Consumer Comfort in U.S. Increases for Fourth Straight Week

  • Bloomberg gauge up 5 points in a month, most since 2009
  • Part-time workers most upbeat since before last recession

Consumer confidence advanced for the fourth week, reaching a six-month high as Americans working part-time grew more upbeat than at any time since before the last recession.

The Bloomberg Consumer Comfort Index rose to 45.2 in the period ended Oct. 11 from 44.8. The measure is up 5 points over the past four weeks, the largest increase for any comparable period since May 2009.

Brighter consumer attitudes coincided with rebounding stock prices, including a rally last week in the Standard & Poor’s 500 Index that was the strongest since December. A measure of Americans’ sentiment about their finances climbed to the second-highest level since October 2007.

The personal finances gauge advanced to 60.5 from 59.3 the week prior. The Bloomberg buying-climate index, which measures whether consumers think it is a good time to purchase goods and services, was little changed at 39.5 after 39.6. The index was up 4.7 points in the previous three weeks.

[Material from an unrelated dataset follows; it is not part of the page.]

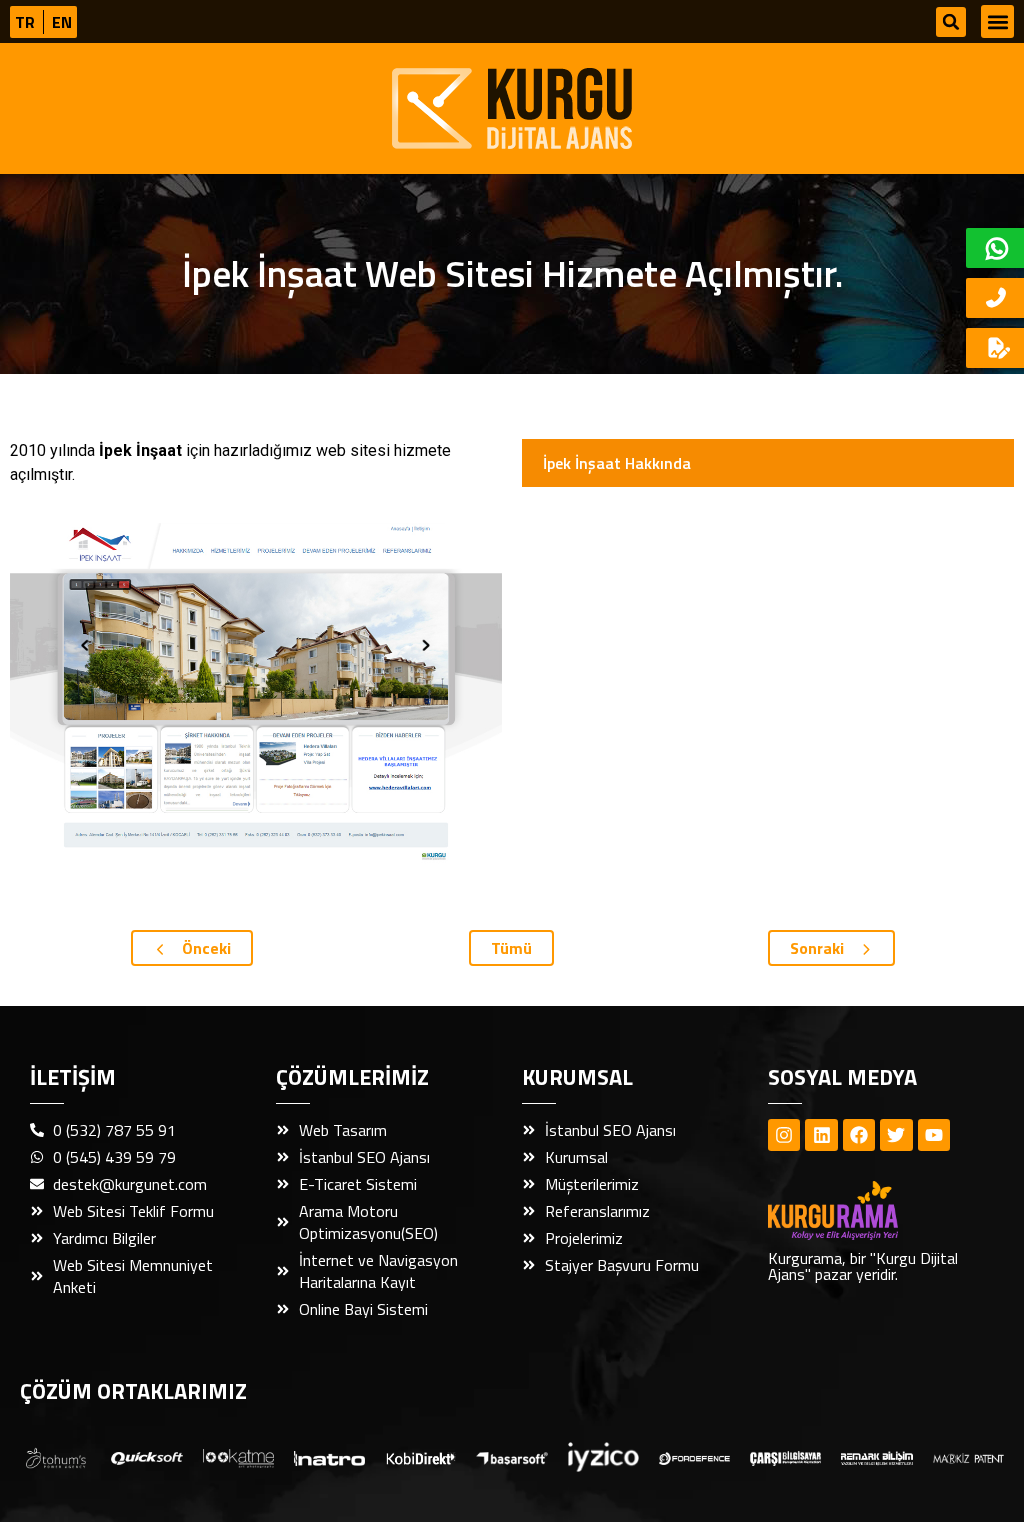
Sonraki (819, 948)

Americans were slightly more sanguine about the economy, with the gauge improving to 35.6, the highest since early May, from 35.4.

Part-time Workers

Sentiment among part-time workers was the highest since March 2007 and exceeded that of full-time workers for the first time since July 2012. The index has soared 18.4 points in the last month, the biggest such advance since records began in 1990.

“The number of part-time workers who can’t find full-time jobs has decreased steadily since May to its lowest since August 2008," Gary Langer, president of the New York-based Langer Research Associates, which conducts the survey for Bloomberg, said in a statement. “Part-time workers may also be encouraged by greater availability of health-care benefits and increased minimum wages."

Thursday’s report also showed the comfort index among renters climbed to the highest since May 2007. This may be a product of the increased optimism of part-time workers, who are more likely to rent than own.